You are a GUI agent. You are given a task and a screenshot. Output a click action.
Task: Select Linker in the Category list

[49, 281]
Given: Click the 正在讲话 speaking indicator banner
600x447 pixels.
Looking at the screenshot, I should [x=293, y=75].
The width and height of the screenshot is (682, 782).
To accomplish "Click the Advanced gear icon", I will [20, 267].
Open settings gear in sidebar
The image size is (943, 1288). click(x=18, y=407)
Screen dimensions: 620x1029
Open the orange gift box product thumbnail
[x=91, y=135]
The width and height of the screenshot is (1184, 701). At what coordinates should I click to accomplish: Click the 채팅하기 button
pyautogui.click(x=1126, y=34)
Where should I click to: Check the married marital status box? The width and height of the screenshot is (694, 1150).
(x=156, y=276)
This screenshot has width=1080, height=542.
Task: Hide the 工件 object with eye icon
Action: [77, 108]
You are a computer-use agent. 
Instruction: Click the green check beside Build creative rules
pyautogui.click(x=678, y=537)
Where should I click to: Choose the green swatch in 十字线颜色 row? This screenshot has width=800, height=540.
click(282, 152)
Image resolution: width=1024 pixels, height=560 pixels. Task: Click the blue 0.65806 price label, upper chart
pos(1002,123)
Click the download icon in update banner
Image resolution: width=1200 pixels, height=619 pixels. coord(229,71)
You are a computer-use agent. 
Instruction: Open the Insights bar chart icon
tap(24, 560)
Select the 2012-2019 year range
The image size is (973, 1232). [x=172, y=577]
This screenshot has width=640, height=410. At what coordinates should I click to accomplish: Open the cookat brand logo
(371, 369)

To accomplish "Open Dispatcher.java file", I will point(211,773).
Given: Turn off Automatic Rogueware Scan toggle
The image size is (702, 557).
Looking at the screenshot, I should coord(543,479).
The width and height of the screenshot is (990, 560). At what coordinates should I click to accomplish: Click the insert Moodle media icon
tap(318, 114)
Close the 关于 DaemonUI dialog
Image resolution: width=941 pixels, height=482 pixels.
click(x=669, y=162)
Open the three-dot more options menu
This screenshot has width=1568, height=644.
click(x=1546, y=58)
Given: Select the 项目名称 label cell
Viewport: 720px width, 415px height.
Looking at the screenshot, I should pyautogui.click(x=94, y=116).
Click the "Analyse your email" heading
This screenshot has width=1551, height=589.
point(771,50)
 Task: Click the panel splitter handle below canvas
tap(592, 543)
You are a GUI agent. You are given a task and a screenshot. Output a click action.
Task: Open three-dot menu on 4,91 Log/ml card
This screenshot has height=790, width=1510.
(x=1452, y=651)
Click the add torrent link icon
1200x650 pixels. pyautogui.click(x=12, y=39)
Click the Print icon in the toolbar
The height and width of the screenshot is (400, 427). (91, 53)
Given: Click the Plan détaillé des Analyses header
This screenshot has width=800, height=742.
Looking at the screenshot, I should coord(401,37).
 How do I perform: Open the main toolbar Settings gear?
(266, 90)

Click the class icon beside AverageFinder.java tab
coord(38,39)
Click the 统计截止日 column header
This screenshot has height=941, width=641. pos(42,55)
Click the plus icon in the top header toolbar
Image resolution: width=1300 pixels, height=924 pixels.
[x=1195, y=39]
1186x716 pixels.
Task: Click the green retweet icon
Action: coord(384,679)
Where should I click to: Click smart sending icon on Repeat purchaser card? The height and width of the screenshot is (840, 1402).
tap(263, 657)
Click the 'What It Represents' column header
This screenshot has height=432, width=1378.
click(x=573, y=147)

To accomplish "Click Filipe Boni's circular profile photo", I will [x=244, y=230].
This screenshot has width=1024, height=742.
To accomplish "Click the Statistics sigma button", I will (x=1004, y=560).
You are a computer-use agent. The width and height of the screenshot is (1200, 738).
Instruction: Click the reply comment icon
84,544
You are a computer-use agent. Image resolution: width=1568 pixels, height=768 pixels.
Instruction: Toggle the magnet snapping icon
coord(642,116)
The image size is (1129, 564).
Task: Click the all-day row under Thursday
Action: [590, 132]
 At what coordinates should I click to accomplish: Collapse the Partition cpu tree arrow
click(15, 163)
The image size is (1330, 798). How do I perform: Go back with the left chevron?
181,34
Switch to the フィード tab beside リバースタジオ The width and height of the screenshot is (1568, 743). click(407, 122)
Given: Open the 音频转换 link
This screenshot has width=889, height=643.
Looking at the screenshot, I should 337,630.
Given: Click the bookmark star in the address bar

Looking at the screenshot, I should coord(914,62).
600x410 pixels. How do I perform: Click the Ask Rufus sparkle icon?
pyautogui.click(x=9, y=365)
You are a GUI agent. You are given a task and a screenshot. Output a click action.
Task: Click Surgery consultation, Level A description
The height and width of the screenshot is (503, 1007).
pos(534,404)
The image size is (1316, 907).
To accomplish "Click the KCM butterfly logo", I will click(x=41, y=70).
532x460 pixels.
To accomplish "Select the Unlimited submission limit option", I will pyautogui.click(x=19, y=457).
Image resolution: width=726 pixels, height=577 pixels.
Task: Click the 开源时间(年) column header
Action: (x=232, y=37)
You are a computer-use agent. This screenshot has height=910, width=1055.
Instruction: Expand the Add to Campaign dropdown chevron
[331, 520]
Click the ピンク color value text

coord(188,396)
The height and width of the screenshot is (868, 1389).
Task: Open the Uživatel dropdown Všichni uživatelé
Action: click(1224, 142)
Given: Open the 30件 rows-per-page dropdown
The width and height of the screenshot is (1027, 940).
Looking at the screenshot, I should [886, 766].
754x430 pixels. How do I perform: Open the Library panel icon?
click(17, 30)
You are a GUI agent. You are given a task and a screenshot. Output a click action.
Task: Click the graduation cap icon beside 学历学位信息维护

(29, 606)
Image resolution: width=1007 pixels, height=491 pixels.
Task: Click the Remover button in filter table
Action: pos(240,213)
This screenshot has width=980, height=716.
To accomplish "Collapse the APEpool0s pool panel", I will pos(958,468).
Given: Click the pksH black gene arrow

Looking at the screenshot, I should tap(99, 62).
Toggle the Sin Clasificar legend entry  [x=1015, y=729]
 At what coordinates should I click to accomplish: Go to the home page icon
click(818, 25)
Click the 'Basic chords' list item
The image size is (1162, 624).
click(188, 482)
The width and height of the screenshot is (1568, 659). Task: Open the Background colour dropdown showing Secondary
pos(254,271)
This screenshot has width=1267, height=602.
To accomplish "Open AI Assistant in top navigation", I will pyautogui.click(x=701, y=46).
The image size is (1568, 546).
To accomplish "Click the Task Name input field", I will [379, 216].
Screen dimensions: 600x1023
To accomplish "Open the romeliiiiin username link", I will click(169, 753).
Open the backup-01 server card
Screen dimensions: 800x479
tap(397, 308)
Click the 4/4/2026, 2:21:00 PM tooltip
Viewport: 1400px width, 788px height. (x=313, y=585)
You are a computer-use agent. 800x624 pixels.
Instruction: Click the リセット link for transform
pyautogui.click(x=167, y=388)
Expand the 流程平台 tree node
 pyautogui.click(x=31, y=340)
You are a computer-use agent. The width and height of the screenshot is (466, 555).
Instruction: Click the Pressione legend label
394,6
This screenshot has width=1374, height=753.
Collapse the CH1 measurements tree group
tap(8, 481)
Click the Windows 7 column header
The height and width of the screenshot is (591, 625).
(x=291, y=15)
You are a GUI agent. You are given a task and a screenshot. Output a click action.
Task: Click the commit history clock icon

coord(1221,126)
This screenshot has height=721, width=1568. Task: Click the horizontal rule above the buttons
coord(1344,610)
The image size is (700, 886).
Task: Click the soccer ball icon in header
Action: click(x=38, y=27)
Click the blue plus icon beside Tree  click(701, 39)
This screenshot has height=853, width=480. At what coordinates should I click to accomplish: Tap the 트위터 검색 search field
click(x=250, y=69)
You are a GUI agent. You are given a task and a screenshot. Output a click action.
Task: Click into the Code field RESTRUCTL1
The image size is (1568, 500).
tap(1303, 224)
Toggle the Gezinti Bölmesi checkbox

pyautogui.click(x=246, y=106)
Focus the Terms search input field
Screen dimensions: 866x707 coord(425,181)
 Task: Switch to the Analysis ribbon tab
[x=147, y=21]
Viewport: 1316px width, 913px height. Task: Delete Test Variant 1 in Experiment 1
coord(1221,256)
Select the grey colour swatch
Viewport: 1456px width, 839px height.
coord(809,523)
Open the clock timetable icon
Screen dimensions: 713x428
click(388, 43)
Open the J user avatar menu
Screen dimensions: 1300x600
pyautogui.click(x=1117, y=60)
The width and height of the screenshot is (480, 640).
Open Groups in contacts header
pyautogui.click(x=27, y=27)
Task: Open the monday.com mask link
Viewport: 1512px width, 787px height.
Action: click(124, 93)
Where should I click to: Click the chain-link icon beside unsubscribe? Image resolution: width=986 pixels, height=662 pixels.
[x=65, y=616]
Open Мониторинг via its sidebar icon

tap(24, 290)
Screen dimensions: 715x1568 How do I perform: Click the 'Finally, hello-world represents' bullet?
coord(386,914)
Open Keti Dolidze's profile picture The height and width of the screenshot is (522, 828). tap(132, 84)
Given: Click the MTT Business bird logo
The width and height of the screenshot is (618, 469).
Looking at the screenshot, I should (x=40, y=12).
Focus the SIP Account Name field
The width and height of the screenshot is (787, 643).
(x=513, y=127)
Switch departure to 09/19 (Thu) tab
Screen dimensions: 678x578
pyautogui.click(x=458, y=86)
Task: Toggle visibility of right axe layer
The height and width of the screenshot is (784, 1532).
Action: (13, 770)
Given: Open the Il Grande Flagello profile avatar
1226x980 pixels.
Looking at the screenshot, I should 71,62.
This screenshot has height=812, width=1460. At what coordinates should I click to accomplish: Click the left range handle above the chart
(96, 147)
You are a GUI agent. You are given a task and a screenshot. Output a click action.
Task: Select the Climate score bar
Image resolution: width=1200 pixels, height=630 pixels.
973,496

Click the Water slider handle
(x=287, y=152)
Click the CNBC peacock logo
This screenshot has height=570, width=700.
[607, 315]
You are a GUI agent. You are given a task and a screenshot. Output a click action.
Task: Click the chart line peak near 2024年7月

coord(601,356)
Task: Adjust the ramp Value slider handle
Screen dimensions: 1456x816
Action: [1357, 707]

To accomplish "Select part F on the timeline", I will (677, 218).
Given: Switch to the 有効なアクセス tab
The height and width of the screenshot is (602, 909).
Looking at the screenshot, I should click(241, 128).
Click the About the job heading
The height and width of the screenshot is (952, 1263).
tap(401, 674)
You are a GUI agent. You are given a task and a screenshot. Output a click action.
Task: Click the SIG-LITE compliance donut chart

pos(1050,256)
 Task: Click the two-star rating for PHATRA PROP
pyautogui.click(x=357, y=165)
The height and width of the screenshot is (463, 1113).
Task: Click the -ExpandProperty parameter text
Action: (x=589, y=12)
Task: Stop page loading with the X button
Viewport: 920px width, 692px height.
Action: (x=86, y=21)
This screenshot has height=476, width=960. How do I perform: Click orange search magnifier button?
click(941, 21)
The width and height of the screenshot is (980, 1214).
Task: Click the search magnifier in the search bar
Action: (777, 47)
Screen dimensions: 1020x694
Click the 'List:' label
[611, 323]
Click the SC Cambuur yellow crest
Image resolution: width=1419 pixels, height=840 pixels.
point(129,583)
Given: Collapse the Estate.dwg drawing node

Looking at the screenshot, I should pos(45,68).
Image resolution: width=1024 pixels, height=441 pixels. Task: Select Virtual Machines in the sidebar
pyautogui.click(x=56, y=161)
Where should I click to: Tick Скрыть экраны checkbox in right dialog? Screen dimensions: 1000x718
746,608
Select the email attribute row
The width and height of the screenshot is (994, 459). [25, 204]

· · · · ·

_Work instruction:_ From the records above, quote only the lines running from the line with "Close the 关于 DaemonUI dialog" to the line with "Task: Open three-dot menu on 4,91 Log/ml card", both lines included.

_Solution:_
Close the 关于 DaemonUI dialog
Image resolution: width=941 pixels, height=482 pixels.
click(x=669, y=162)
Open the three-dot more options menu
This screenshot has width=1568, height=644.
click(x=1546, y=58)
Given: Select the 项目名称 label cell
Viewport: 720px width, 415px height.
Looking at the screenshot, I should pyautogui.click(x=94, y=116).
Click the "Analyse your email" heading
This screenshot has width=1551, height=589.
point(771,50)
 Task: Click the panel splitter handle below canvas
tap(592, 543)
You are a GUI agent. You are given a task and a screenshot. Output a click action.
Task: Open three-dot menu on 4,91 Log/ml card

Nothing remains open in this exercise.